When work began on the North Hollywood extension of the Los Angeles Metro three years ago, there was immense pressure on the joint construction managers, JMA joint venture and Parsons/ Dillingham joint venture. Not only did they have to construct 7.5km of dual-bore tunnel through both soft and hard ground and build three stations - one directly beneath Hollywood Boulevard - they also had to ensure that the project was completed on time, on budget and without a whiff of corruption.
The previous phases of the project - that aims to put a modern public transport system among the perpetual congestion of LA's freeways - were beset by technical problems, including a tunnel collapse, and allegations of financial mishandling. Parsons/ Dillingham had been involved in the earlier parts, and JMA - made up of Hatch Mott MacDonald (the US arm of Mott MacDonald), Jacobs Engineering and ACG Engineering - was brought in as joint construction manager to aid the recovery of the project.

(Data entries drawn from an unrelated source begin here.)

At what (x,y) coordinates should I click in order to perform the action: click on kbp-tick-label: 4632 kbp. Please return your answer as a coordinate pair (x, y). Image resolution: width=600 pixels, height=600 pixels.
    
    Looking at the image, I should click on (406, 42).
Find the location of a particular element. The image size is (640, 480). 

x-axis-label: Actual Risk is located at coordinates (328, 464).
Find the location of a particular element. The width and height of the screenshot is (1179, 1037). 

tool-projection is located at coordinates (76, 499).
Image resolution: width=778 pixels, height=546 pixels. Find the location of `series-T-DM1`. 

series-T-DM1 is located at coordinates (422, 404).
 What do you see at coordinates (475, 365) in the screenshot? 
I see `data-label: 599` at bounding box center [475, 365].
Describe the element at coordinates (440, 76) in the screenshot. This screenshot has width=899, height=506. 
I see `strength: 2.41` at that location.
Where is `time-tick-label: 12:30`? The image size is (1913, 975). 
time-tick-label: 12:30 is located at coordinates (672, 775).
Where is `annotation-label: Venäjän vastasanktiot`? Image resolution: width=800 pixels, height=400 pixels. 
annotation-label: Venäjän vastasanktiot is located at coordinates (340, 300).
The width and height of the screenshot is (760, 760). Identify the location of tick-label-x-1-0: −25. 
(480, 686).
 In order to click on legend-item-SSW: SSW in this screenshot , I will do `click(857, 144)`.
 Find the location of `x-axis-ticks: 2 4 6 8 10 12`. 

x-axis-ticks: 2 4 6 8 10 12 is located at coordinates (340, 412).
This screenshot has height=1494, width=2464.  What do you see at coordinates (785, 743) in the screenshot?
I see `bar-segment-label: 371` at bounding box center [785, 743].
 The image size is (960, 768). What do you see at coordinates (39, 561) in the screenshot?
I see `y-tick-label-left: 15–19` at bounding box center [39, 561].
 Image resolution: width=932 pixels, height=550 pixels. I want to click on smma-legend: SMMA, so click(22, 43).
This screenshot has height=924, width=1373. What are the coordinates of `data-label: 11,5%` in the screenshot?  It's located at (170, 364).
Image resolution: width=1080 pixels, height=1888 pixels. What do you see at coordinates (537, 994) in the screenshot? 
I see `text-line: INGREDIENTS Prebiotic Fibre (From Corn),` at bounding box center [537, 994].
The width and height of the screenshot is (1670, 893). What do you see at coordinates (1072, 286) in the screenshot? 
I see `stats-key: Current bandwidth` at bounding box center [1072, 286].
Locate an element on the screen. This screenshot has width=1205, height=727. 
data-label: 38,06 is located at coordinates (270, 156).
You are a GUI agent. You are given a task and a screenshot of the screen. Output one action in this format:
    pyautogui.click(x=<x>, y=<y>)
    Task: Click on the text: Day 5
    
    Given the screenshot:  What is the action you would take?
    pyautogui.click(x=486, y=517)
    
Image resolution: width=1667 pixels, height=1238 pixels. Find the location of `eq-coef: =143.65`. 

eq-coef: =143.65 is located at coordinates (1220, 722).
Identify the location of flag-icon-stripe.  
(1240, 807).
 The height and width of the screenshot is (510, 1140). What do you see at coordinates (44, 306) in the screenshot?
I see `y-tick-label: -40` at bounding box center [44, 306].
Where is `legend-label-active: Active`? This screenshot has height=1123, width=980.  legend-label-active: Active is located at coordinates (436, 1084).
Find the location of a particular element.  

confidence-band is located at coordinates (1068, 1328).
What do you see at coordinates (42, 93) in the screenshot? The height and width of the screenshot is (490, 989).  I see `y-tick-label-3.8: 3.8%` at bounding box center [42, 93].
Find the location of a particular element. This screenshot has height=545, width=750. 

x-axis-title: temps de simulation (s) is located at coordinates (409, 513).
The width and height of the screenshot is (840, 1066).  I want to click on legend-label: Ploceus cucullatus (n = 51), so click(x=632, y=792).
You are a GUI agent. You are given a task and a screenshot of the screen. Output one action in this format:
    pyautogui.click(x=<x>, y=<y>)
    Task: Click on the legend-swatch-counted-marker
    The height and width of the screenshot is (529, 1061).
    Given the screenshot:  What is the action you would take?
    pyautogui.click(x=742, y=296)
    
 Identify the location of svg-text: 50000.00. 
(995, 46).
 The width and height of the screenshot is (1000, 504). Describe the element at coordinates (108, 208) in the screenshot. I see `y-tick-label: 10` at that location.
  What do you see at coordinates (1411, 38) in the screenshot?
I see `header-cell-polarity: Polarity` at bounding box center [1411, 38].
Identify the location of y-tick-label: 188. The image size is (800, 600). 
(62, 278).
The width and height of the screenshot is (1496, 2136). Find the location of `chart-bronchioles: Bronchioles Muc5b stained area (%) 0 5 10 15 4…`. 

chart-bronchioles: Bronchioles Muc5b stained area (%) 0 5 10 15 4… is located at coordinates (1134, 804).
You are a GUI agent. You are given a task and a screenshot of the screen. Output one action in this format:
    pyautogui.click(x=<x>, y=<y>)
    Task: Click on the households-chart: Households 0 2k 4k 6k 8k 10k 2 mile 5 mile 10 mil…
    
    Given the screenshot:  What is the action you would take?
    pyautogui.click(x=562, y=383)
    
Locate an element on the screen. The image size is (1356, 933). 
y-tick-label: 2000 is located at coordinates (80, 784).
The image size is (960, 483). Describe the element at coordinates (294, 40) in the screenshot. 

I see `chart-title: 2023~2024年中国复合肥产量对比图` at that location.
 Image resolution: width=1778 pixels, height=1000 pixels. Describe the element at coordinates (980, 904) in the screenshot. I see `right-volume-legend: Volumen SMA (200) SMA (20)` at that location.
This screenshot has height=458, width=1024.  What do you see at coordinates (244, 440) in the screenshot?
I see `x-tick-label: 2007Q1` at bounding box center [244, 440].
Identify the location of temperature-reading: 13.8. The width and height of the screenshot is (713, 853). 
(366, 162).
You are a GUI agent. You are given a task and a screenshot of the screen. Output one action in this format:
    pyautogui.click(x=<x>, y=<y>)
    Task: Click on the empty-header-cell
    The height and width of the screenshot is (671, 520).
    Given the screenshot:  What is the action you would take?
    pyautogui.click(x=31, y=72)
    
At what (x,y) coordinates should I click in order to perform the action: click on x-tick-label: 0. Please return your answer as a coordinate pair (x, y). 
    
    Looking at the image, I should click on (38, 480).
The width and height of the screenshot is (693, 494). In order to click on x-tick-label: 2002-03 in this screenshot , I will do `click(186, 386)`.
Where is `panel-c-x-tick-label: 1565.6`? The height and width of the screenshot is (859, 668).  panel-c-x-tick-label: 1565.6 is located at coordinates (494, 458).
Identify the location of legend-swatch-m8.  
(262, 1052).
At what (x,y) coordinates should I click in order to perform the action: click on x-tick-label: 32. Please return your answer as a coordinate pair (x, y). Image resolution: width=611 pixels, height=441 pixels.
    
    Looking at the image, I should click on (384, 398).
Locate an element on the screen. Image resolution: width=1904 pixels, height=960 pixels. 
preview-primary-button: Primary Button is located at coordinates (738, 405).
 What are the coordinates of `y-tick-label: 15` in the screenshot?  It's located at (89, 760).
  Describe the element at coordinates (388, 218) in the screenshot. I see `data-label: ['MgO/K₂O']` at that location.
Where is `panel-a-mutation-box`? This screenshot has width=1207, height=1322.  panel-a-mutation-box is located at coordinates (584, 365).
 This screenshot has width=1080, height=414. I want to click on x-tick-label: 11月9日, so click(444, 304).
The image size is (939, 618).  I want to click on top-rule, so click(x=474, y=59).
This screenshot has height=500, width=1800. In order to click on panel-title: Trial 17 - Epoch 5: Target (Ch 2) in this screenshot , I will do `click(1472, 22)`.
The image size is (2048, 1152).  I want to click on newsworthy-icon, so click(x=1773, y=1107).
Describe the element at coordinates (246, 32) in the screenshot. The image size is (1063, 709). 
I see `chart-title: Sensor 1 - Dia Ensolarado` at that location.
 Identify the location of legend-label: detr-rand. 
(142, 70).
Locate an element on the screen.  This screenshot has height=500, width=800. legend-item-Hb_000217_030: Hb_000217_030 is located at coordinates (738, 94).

Bolstering the team seems to have worked. The third phase of the project looks set to produce some good news on a scheme known for churning out bad. In late June, tunnelling was completed on the $1.3bn project, and Alastair Biggart, chief executive of the JMA joint venture, predicts that the project will hit its 17 May 2000 opening date. 'And,' he adds, 'even more amazing for LA, we are going to end up under budget.'
The JMA joint venture's slice of the work involved driving the metro line underground from Hollywood to the San Fernando Valley. The 3,840m long, 5.4m finished internal diameter twin tunnels begin from where tunnels constructed in the previous phase of the scheme were terminated, and at the point where ground conditions change from alluvial to rock. They head north beneath the Santa Monica Mountains at depths of up to 275m to connect to Universal City Station. From there, the Parsons/Dillingham joint venture has taken the tunnels on to the North Hollywood terminus. JMA's construction management package also includes two stations, Hollywood Highland and Universal City, and the lining of tunnels bored by a previous contractor at the Hollywood Highland station.
JMA's section passed through an array of ground conditions in driving from Universal City towards Hollywood Highlands. The tunnellers first encountered Topanga Shales, and then passed through slightly harder sandstone and basalt, and basalt breccia or leached basalts which also were not particularly hard. Tunnellers then passed through more weak sandstone materials before hitting a granodiorite, which is about 10 times stronger than elsewhere.
This combination of variable strength materials meant that the tunnel boring machines had to be able to excavate in both soft and hard materials. Biggart says this is unusual. 'The face of the TBM was well plated,' he says. 'Normally, on a rock cutting machine, the face would be more open because the ground is usually assumed to be self-supporting.'
The two TBMs were made by Robbins. Both machines were second-hand, but were substantially refurbished. 'As far as the working parts were concerned, they were new machines,' says Biggart. 'They changed the diameter, they changed the type of drive from direct electric to hydraulic, they changed all the motors. All that was left were the substantial metal parts that weren't affected by the change in diameter.'
The excavated rock was supported by 150mm thick steel ribs, built inside the machine as it moved forward. A permanent insitu concrete lining incorporating the track bed and an escape walkway was installed after the TBM had passed. To stop methane gas penetration, tunnels were lined with heavy duty polyethylene sheet, with steel reinforcement laid over this, and a secondary 300mm thick insitu concrete lining formed.
The tunnels are designed to establish a hydraulic gradient within the ground, and residents of the mountains above were concerned about this draining their natural springs. 'That's exactly what happened, and we expected that to happen,' says Biggart. As a temporary solution, the springs have been connected to the local water mains. But Biggart expects that the springs will begin to recover once the tunnel has its concrete lining, and return to normal within two to three years.
Blasting for the cross tunnels also concerned the residents, but Biggart says that there have yet to be any complaints. 'Conventional wisdom says that vibrations should be limited to 50mm/s. The specification limited that further to 12mm/s, and then we further limited it to less than 1mm/s. That is the lower limit of human perception.'
Both stations are cut and cover construction. The Hollywood Highland site was complicated, as it had to be constructed directly below Hollywood Boulevard. This was done by placing soldier piles at 1.5m centres along either side of the road, working from just one lane. These soldiers were grouted in place, and capped with beams on either side of the road. During a subsequent three week operation, the 210m length of the station beneath the road was excavated to a depth of 3m, spanning beams were placed between the pile caps, and the road surface reinstated on concrete planks on the top. The contractors were then able to work undisturbed beneath the road while traffic ran smoothly above.
In contrast, the Universal City Station was on a vacant site. This made construction simpler, as it could be serviced by cranes sitting on the side of the box, whereas at Hollywood Highland the contractor had to use runway beams and hoists to handle materials.
Both stations are designed to comply with seismic codes. This meant that the joints in the station boxes are much stronger. 'A lot more of the bars in the boxes are hooked than if you didn't have to allow for earthquakes,' says Biggart.